═════ Data

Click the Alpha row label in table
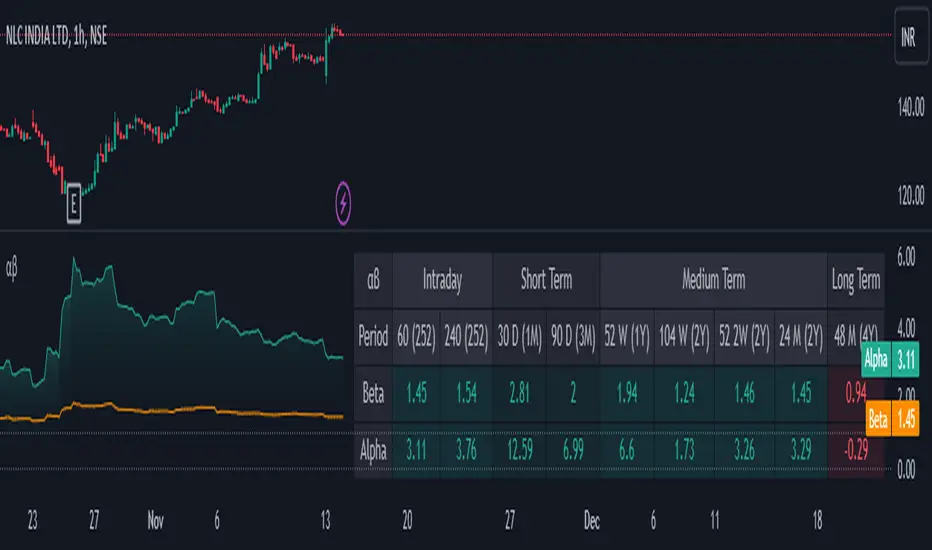This screenshot has height=550, width=932. [373, 450]
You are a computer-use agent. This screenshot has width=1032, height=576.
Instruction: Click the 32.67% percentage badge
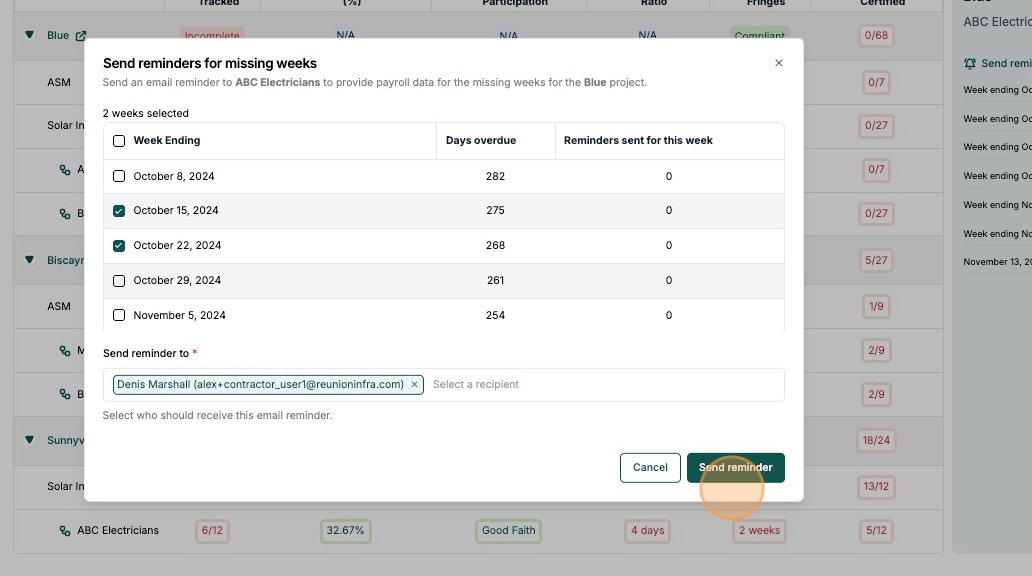pos(345,530)
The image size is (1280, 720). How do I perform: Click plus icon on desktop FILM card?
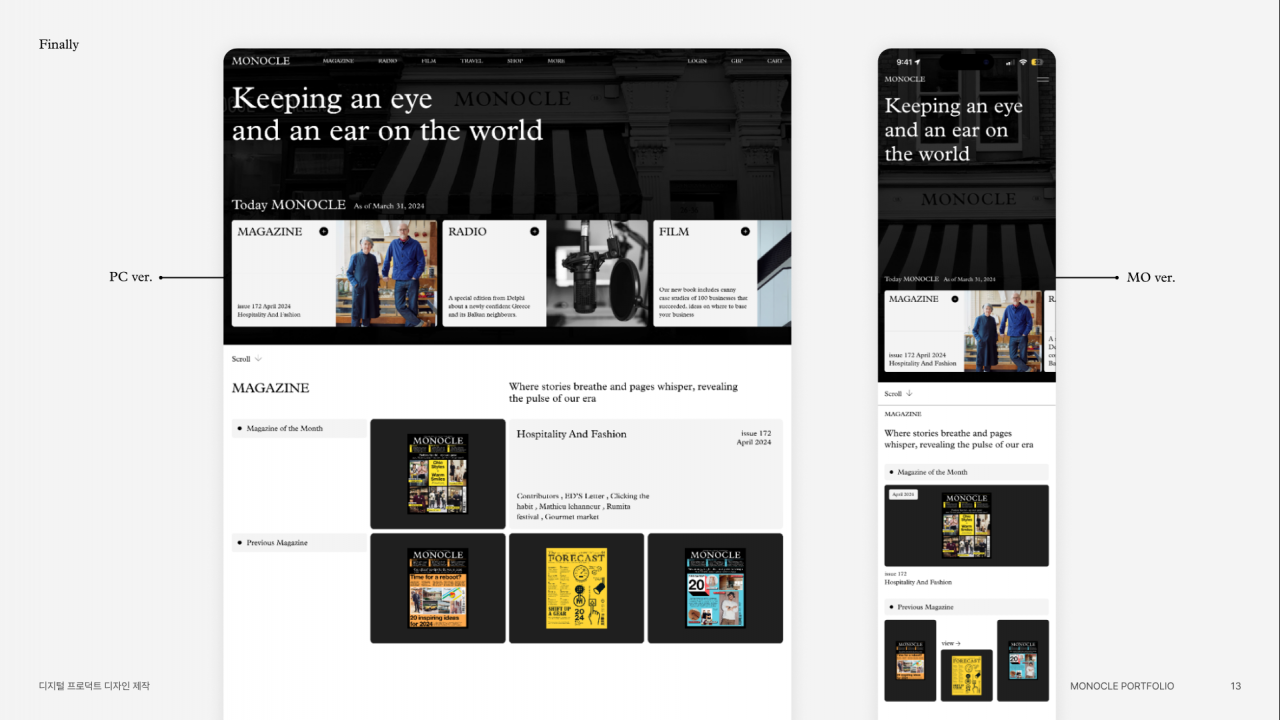coord(745,231)
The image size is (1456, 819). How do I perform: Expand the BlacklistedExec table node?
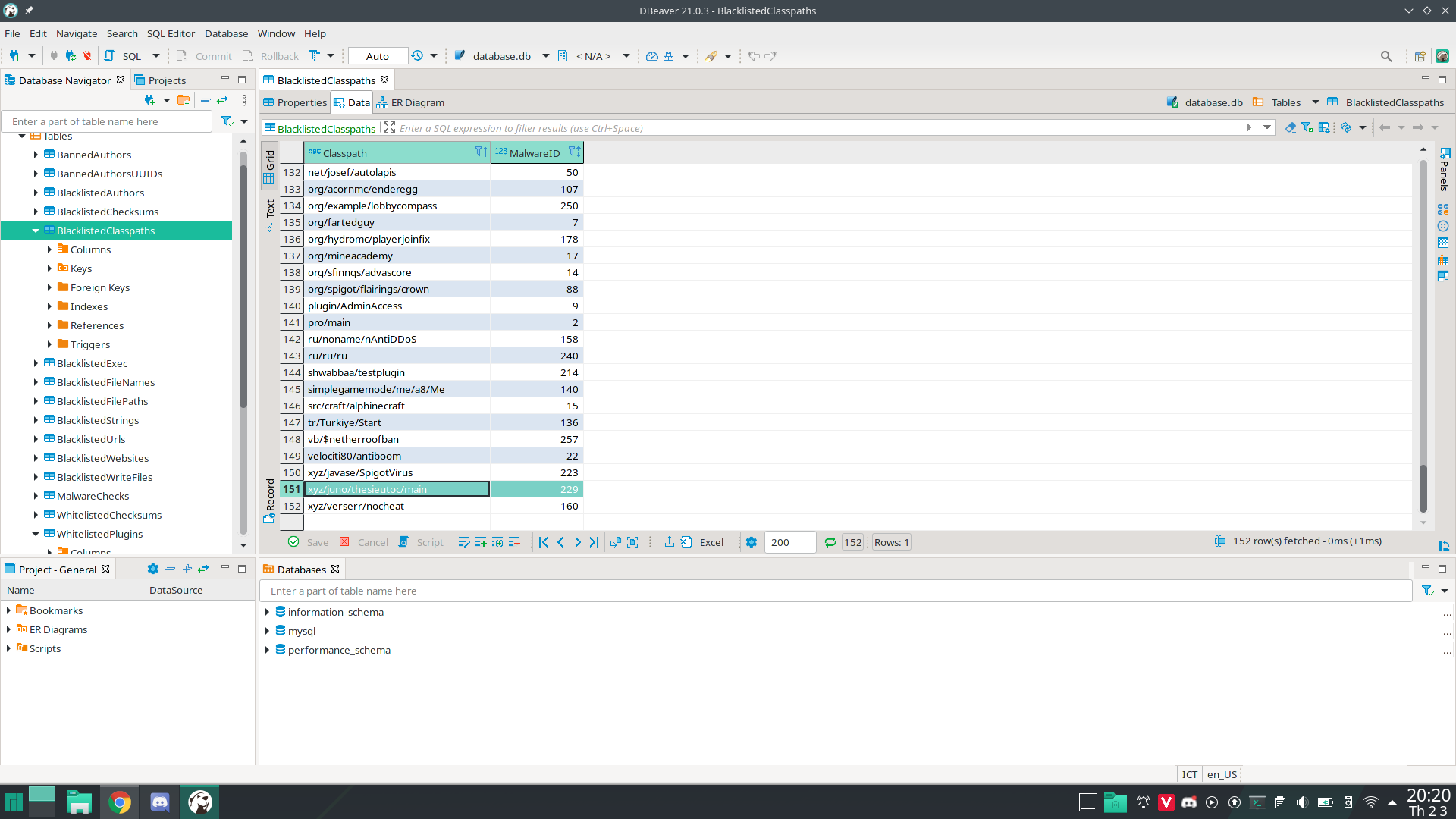36,362
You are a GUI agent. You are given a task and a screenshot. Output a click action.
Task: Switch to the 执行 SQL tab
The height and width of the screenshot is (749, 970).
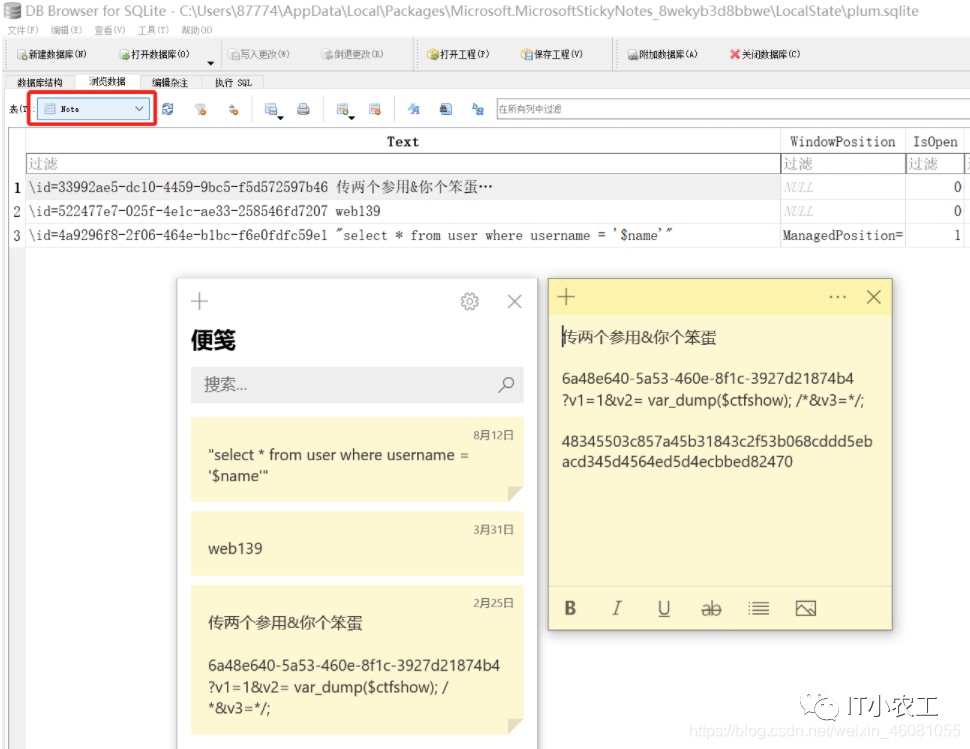pos(233,82)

══════════

▶ _Task goal_:
All of the entries above are to be restated word for word, minus the images.

▶ _Answer section_:
Click the Alpha row label in table
This screenshot has height=550, width=932. [373, 450]
You are a computer-use agent. This screenshot has width=1032, height=576.
Instruction: Click the 32.67% percentage badge
pos(345,530)
The image size is (1280, 720). How do I perform: Click plus icon on desktop FILM card?
coord(745,231)
The image size is (1456, 819). How do I perform: Expand the BlacklistedExec table node?
36,362
You are a GUI agent. You are given a task and a screenshot. Output a click action.
Task: Switch to the 执行 SQL tab
The height and width of the screenshot is (749, 970).
pos(233,82)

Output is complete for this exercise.